• **TASKS TO CARRY OUT**
1 - Answer these questions about the F2LLM-v2-0.6B model card:
(a) Which license does it list?
(b) How many dimensions do the embeddings have?
(c) About how large is the FP16 file?
2 - Please rewrite the F2LLM-v2-0.6B model card from "# F2LLM-v2-0.6B —" up to and including "and last-token pooling.", putting "mean pooling" in place of "last-token pooling".

• **EXCERPTED PASSAGE**
== == ==
---
license: apache-2.0
language:
- en
- de
- zh
- multilingual
library_name: onnxruntime
tags:
- onnx
- embedding
- text-embedding
- retrieval
- sentence-similarity
- feature-extraction
- fp16
- fastembed
pipeline_tag: sentence-similarity
base_model: codefuse-ai/F2LLM-v2-0.6B
---

# F2LLM-v2-0.6B — FP16 ONNX

FP16-converted ONNX of [codefuse-ai/F2LLM-v2-0.6B](https://huggingface.co/codefuse-ai/F2LLM-v2-0.6B), a Qwen3-derived 1024-dim retrieval embedding model with 32k context and last-token pooling.

~1.2 GB (~50 % memory of FP32), retrieval-quality-equivalent to FP32 in our gates.
== == ==
• **MATERIAL PROVIDED**
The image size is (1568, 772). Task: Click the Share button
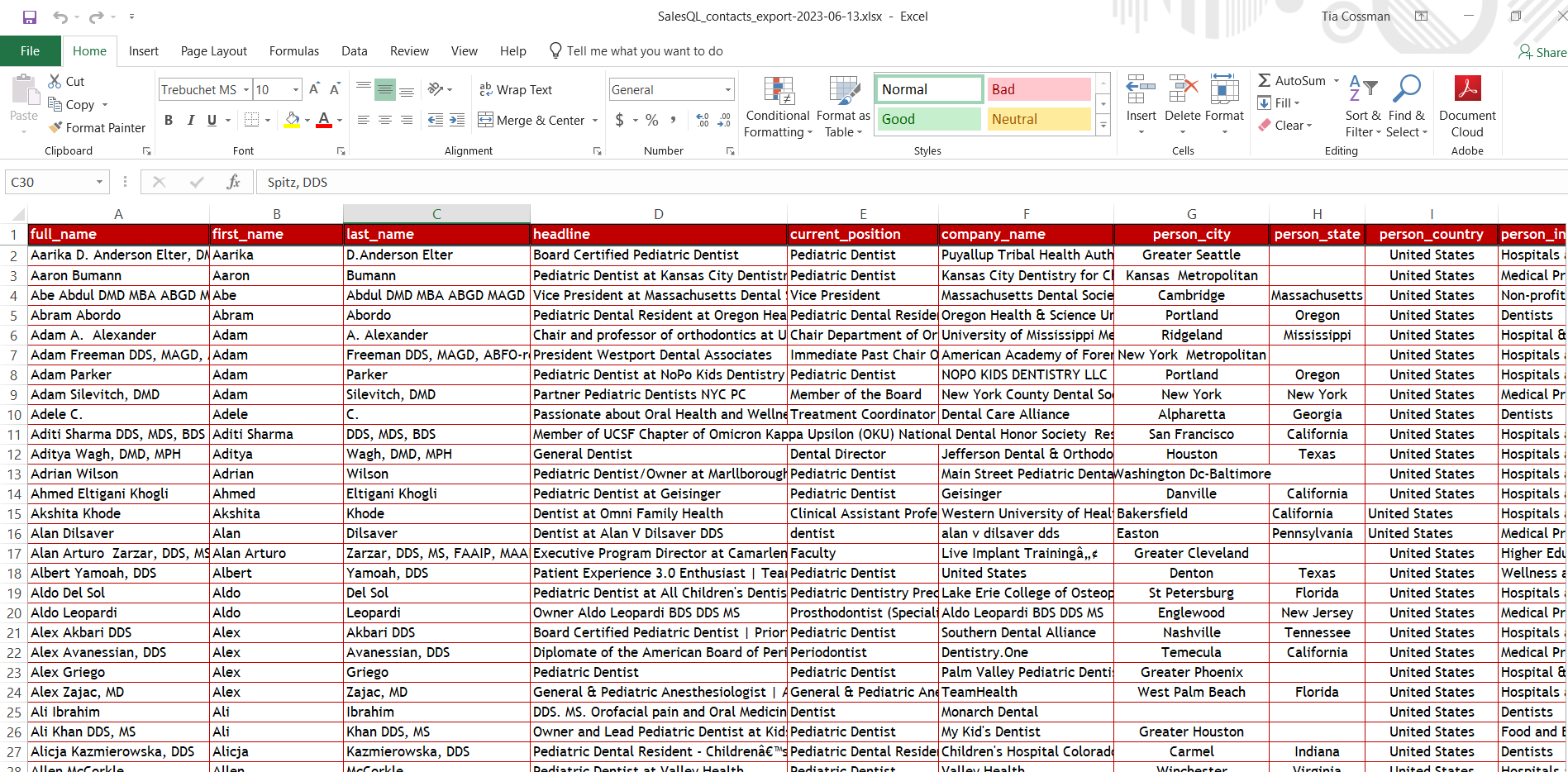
== == ==
• **ANSWERS TO EACH TASK**
1 -
(a) apache-2.0
(b) 1024
(c) About 1.2 GB

2 -
# F2LLM-v2-0.6B — FP16 ONNX

FP16-converted ONNX of [codefuse-ai/F2LLM-v2-0.6B](https://huggingface.co/codefuse-ai/F2LLM-v2-0.6B), a Qwen3-derived 1024-dim retrieval embedding model with 32k context and mean pooling.